Как же меняются вкусы! Покупка «Полной Морской сажени» была равноценна инвестиции в «Гугл» на стадии стартапа. 150 баксов за оригинал «капельной» картины Поллока?! Да за него сейчас дают 140 миллионов. Как же это произошло?
Восхождение Джексона Поллока, нью-йоркского бунтаря от искусства, на мировой Олимп ускорил фотограф немецкого происхождения Ганс Намут (1915–1990). Он, как и многие другие, находил работы Поллока не слишком убедительными, но его приятель, считавший американца гениальным, уговорил Ганса встретиться с художником. Намут попросил у Поллока разрешения сфотографировать его за работой в мастерской. Поллок согласился (и не только на фотографию, но и на то, чтобы Намут снял о нем фильм). Черно-белые снимки (ил. 26) впервые запечатлели технику «капельной живописи» и ее инстинктивную хореографию (став предтечей искусства перформанса).

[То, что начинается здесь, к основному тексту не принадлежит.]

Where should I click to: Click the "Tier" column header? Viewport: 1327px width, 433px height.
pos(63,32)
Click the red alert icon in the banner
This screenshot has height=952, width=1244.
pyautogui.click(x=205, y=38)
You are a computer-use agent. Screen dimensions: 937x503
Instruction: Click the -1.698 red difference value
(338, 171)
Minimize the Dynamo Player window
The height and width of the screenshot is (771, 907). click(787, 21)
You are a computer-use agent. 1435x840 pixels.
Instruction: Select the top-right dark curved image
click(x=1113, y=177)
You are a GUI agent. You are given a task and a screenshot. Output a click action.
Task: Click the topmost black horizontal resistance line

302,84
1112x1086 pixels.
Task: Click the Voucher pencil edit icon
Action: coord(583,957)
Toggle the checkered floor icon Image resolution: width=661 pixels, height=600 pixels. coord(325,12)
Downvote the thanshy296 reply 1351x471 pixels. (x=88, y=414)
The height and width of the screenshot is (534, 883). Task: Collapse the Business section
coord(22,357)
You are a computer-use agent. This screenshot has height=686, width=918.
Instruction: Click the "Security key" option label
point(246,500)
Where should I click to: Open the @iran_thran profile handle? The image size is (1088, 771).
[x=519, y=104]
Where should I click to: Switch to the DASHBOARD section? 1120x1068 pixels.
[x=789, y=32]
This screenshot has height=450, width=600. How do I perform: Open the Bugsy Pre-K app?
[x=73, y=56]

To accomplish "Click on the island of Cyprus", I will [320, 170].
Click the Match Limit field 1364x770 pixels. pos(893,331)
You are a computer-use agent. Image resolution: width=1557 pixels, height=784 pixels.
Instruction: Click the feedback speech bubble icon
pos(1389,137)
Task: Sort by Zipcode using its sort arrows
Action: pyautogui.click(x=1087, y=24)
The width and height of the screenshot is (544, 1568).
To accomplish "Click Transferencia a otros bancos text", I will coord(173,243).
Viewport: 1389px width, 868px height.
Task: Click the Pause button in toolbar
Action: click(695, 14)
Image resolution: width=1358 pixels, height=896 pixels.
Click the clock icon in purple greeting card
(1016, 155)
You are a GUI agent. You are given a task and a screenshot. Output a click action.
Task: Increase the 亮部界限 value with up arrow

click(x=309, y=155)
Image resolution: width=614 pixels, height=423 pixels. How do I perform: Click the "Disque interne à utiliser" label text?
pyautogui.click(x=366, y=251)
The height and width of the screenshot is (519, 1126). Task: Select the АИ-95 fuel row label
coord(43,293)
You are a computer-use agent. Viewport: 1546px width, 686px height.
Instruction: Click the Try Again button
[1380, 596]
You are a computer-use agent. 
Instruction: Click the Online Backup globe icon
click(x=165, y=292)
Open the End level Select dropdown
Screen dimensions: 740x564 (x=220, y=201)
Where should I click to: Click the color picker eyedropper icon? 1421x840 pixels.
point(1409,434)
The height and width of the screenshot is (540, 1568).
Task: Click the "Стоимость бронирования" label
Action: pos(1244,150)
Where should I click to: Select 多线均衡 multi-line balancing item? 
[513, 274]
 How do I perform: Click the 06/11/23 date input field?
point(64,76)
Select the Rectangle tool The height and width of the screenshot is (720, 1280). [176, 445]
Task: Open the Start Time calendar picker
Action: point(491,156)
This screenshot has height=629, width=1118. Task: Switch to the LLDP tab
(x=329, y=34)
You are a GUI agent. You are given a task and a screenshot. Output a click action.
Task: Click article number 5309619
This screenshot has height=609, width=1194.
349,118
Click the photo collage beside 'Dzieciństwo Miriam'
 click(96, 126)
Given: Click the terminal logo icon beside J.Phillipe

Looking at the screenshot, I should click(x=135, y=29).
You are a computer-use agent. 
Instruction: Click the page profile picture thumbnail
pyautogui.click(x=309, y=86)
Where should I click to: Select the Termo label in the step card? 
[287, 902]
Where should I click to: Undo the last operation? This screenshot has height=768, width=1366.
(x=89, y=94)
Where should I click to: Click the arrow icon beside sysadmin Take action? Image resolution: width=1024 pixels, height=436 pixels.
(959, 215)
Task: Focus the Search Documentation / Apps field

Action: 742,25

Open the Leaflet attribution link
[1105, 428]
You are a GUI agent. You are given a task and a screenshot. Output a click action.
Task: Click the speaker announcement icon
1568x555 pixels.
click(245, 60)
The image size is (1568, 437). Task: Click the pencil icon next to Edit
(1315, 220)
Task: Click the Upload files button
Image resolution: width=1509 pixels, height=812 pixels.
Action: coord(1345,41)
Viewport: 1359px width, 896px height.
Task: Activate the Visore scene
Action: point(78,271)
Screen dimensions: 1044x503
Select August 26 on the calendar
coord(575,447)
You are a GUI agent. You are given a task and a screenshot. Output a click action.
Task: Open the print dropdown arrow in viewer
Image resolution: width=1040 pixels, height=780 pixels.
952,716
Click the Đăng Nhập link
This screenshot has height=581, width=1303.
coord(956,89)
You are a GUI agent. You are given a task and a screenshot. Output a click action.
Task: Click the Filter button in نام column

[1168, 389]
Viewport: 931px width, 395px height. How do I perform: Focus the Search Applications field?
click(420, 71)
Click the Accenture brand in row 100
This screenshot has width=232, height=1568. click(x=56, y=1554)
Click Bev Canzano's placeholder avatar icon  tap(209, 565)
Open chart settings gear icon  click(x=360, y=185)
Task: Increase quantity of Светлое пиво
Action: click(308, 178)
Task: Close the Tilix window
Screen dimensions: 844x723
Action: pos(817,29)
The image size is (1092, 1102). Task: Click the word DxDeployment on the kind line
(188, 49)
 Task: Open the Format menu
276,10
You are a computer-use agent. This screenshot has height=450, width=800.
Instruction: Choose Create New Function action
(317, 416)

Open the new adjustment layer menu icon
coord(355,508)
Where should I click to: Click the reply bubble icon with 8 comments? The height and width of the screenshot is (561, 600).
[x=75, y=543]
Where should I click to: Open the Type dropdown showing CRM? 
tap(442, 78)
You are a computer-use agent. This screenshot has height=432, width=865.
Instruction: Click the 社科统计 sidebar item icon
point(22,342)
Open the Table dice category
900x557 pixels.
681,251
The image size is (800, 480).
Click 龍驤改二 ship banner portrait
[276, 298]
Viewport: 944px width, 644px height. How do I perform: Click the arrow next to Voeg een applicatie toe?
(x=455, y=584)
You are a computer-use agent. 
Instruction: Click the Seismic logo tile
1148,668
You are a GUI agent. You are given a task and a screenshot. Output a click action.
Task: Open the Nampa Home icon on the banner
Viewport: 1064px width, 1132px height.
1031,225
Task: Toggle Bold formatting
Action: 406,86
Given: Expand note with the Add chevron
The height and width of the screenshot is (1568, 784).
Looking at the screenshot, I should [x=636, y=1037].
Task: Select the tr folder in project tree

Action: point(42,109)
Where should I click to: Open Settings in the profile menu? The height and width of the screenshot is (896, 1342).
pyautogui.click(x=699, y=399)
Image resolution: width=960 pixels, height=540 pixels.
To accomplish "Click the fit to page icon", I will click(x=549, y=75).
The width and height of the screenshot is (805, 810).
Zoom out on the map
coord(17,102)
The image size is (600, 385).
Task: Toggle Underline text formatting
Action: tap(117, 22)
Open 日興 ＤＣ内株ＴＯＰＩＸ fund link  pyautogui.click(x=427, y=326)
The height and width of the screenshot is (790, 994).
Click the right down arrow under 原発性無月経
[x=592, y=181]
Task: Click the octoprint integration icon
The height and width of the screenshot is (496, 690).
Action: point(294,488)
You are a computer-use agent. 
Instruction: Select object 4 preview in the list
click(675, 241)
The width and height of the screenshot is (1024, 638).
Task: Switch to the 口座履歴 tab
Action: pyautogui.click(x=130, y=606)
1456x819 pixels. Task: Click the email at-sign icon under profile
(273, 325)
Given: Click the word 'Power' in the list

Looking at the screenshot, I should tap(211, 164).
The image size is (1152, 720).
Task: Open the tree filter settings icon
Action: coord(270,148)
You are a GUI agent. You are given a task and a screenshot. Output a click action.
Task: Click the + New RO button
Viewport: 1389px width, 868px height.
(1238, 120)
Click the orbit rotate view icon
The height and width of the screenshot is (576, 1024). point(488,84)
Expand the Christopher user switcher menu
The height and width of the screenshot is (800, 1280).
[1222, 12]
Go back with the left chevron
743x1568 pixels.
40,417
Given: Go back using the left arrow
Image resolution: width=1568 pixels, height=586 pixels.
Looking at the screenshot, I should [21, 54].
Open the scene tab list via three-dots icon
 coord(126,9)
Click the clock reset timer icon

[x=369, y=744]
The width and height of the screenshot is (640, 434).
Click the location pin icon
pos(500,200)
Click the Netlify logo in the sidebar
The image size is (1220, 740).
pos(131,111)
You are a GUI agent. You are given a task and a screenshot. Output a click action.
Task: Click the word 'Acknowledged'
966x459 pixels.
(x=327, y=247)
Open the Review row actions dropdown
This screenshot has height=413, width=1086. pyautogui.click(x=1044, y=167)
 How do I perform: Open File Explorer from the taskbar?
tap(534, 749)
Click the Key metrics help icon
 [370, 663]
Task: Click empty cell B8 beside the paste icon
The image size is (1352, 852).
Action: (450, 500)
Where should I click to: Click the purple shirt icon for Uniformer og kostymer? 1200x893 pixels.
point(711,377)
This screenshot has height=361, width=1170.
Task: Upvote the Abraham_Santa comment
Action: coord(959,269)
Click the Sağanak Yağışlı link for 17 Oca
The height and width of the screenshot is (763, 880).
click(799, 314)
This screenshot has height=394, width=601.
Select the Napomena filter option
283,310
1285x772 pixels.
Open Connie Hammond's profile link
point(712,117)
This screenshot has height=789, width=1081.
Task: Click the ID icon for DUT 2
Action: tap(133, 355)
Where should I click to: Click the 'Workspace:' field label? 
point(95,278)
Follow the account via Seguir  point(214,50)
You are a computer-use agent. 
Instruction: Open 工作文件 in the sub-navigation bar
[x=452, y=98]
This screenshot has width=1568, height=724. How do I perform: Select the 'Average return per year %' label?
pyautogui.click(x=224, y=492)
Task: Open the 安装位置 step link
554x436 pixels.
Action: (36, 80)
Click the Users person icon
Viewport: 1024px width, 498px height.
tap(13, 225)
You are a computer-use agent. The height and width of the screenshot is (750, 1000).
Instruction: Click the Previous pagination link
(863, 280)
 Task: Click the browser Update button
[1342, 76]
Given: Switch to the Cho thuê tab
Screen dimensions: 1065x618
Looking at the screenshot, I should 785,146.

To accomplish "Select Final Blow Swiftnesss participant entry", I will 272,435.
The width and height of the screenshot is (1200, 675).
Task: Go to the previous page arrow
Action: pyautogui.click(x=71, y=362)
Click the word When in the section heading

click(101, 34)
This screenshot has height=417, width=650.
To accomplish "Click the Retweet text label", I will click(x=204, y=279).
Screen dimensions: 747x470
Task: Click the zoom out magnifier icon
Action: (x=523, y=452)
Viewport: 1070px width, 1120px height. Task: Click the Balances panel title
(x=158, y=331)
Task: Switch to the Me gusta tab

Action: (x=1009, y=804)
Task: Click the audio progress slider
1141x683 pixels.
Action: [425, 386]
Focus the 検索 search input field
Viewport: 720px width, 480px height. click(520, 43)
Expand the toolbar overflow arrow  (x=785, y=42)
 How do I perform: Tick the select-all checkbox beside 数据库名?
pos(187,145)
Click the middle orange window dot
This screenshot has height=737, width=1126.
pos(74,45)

Ил. 26. Джексон Поллок за работой над картиной «Осенний ритм (номер 30)», фото Ганса Мамута (1950)
И помогли создать вокруг Джексона Поллока романтический ореол. На этих меланхолических снимках Поллок предстает страстным и вдумчивым художником и мастером на все руки. В джинсах и черной футболке, с напряженными руками и сигаретой в уголке рта, он больше напоминает кинозвезду вроде Джеймса Дина, чем независимого художника-интеллектуала. Он показан героической фигурой: работает в своей, ни на кого не похожей манере, отчаянно пытаясь выразить свои чувства, выплеснуть их краской на холст под ногами. Люди увидели, как он изливает душу в живописи, и почувствовали его боль.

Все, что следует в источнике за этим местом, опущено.